Ich kann nur wiederholen, dass ich mich wundert, woher ihr alle so genau wißt, worüber sich ein "Meister" gewundert hätte oder nicht. Man kann sich des Eindrucks nicht erwehren, dass eine bestimmte Interpretationsrichtung aufgrund eines vagen Gefühls (sehr viel wahrscheinlicher aber aufgrund der Prägung oder Gewöhnung) als "authentisch" ausgezeichnet wird, ohne dass es wirklich historische oder musikalische Gründe gibt.
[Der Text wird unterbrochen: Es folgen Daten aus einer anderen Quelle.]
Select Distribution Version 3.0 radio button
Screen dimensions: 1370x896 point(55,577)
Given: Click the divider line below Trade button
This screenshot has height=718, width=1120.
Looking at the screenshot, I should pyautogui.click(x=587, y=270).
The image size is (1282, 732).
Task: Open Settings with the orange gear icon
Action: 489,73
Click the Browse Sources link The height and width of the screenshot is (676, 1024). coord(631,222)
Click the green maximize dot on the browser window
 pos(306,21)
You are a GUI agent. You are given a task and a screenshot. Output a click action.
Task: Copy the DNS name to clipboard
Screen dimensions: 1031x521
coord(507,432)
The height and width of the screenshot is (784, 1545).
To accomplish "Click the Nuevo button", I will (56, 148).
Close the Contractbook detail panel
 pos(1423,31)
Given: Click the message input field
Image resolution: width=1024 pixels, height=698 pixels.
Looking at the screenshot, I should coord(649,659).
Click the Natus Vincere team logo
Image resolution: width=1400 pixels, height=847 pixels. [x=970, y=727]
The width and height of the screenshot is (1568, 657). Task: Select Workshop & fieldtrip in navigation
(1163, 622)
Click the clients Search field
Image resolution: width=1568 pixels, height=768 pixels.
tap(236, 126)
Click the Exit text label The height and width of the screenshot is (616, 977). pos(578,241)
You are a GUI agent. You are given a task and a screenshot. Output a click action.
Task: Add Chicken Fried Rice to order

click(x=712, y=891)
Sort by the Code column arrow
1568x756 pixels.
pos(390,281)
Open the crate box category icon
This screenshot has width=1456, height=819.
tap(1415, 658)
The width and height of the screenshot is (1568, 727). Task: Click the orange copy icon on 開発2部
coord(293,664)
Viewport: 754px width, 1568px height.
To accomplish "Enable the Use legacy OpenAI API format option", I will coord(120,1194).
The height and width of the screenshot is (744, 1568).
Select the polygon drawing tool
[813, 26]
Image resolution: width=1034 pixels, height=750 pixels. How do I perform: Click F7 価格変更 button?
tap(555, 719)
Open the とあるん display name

Ein Abschnitt wie das 2. Thema aus dem Kopfsatz von Tschaikowksy Pathetique ist in jedem Fall an der Kitschgrenze, selbst als midi-file abgespielt. Da ist mir überhaupt nicht klar, ob das durch die Interpretation verstärkt oder abgemildert werden sollte. Das sind stilistisch-ästhetische Fragen, die sich m.E. überhaupt nicht abschließend ein für allemal beantworten lassen, selbst wenn historisch gut belegt sein sollte, dass z.B. Tschaikowksy selbst extremes rubato und Dynamik bevorzugt hätte (oder als Ballettkomponist vielleicht im Gegenteil eher rhythmisch-straffe und stetige Tempi)
Theophilus
Aber Tschaikowsky war nicht Strawinsky, der sich einen Spass daraus machte, als kompositorisches Chamäleon durchs Leben zu laufen. Und wenn du dir Tschaikowskys Werk einmal anschaust, wirst du vielleicht zu einem ähnlichen Ergebnis kommen wie ich. Außer vielleicht dem 1. Klavierkonzert wirst du nichts auf diese Art spielen können wie es Mrawinsky und Swetlanow mit den Symphonien machen (nicht das Violinkonzert, die Rokoko-Variationen, die Ballette, zumindest die meisten Opern,...). Sie sind für mich wirklich sehr ausgeprägt (obwohl ich nicht so weit gehe, zu behaupten, sie wären an T. vorbeigespielt), und ich glaube allen Ernstes, dass T. damit nicht zurecht gekommen wäre.
GiselherHH
zitiert Theophilus
Man könnte sagen, dass Karajan, Mrawinsky und Roschdestwensky ein Dreieck von sehr ausgeprägten Interpretationsansätzen aufspannen. Wo ich da noch den Lenny hintun soll, weiß ich nicht. Muss wohl als Sonderfall weiterleben.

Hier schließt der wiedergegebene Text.